However, I don't think Grub2 has anything to do with this issue due to the fact that it comes after the "System Probing".
Comment 44 Roman Bysh 2012-09-14 18:19:05 UTC
I'm wondering why you want me to deviate via the ssd route trying an alternate method for installation when the problem lies within the "System Probing".

It sits for a while at hard disk and then hangs probing for Linux partitions.
Comment 45 Roman Bysh 2012-09-14 18:27:17 UTC
Could there be an issue with an interrupt? Please look at 12.1 versus 12.2.
Besides upgrading drivers and memory issues with the kernel could there be a patch (interrupt?) that is inhibiting the installer to go past the same hang point?

I know there are many other people that are having the same problem. 
I'm encouraging more users to weigh in on this issue.
Comment 46 Roman Bysh 2012-09-14 18:30:50 UTC
I would encourage openSUSE to engage more in testing the installer using real hardware versus testing with KVM. Virtual testing misses a lot.

Any one else using the P5Q mobo in Germany?
Comment 47 Thomas Renninger 2012-09-17 09:33:04 UTC
> Any one else using the P5Q mobo in Germany?
Yep, this is probably a very machine/BIOS specific issue.

> I'm wondering why you want me to deviate via the ssh route trying an alternate
> method for installation when the problem lies within the "System Probing".
This is the only way to be able to retrieve logs/debugging output when the system hangs during installation.

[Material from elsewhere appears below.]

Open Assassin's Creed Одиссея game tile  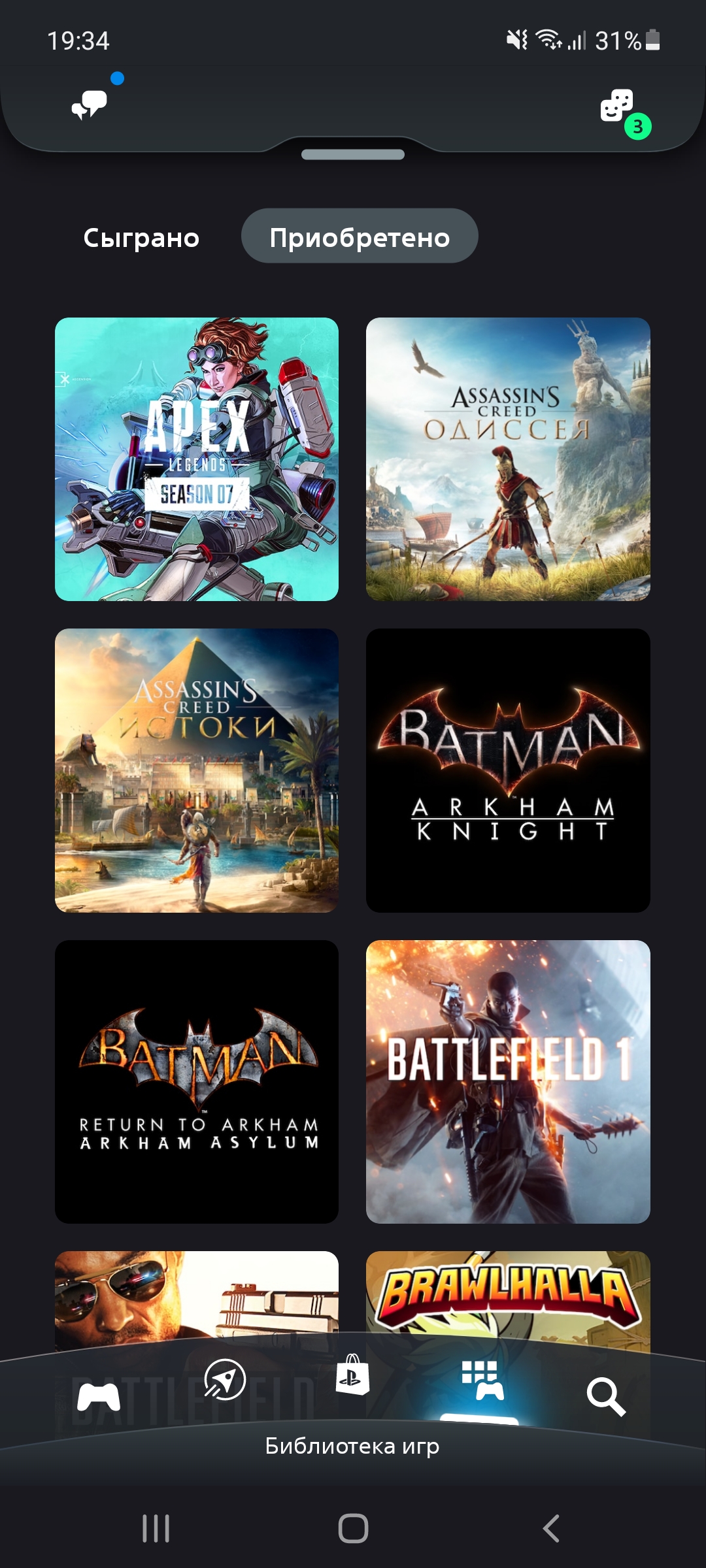coord(508,459)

It's not really an alternative installation method. It's just that an ssh daemon is started before the installation starts.
If the system does not hang totally (irqs are still delivered and network, etc. still works to some extend, you can then log in, examine why it did hang and copy away logs over the network).

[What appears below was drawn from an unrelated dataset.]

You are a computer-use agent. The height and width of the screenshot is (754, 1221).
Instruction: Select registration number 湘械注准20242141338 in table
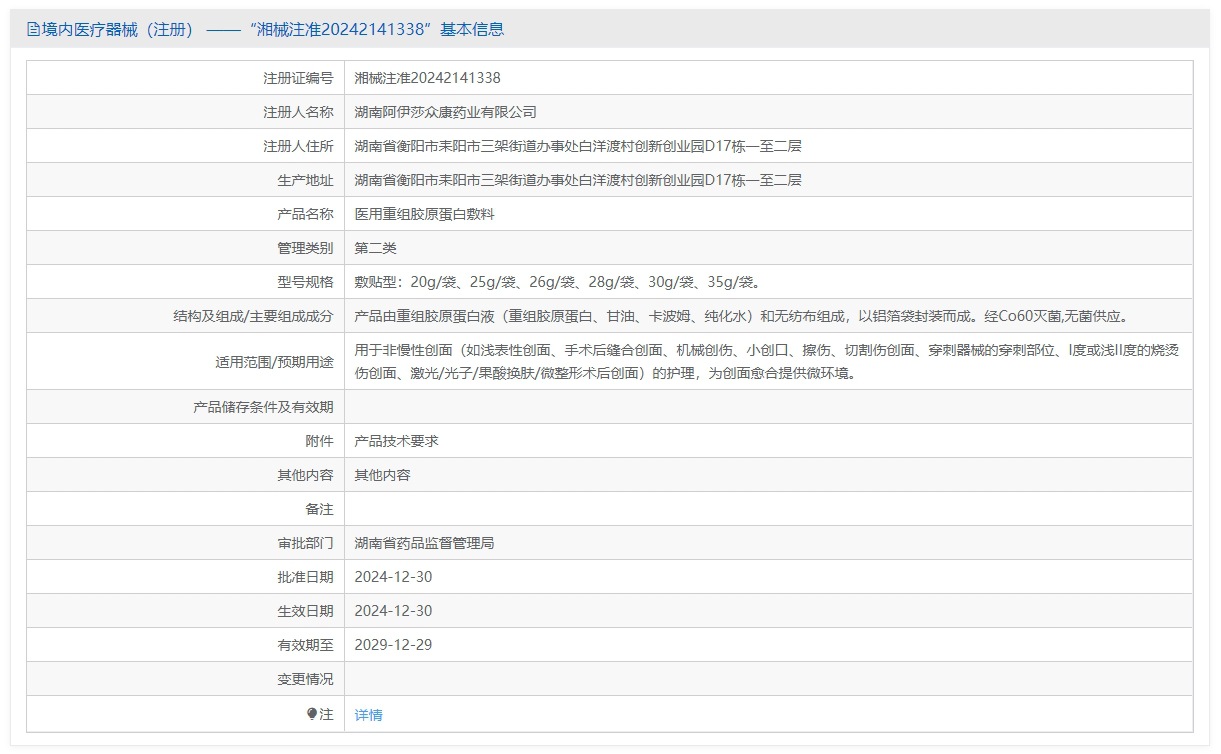427,78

> It sits for a while at hard disk and then hangs probing for Linux partitions.
I cannot see that this has to do with Linux partition probing. It must be something HW related, because of ACPI being involved. Possibly yast tries to configure software raid or similar at this point.

I need more info. A clear picture of the hang, yast logs, dmesg, top, ... when the system hangs or whatever. As said, if the machine's network still responds when the system hangs, please start a ssh installation and try to copy this info over network via scp.
Comment 48 Tom C 2012-09-17 22:44:51 UTC
Hi Roman and Thomas, I wasn't able to install with acpi=none.  When I do this, the kernel loads but then its no longer able to recognize my DVD drive any longer. It prompts me to enter disk 1.  I went through all the options trying to get it to recogize the drive again but no go.   I am using an IDE DVD drive, maybe this won't work without acpi?? 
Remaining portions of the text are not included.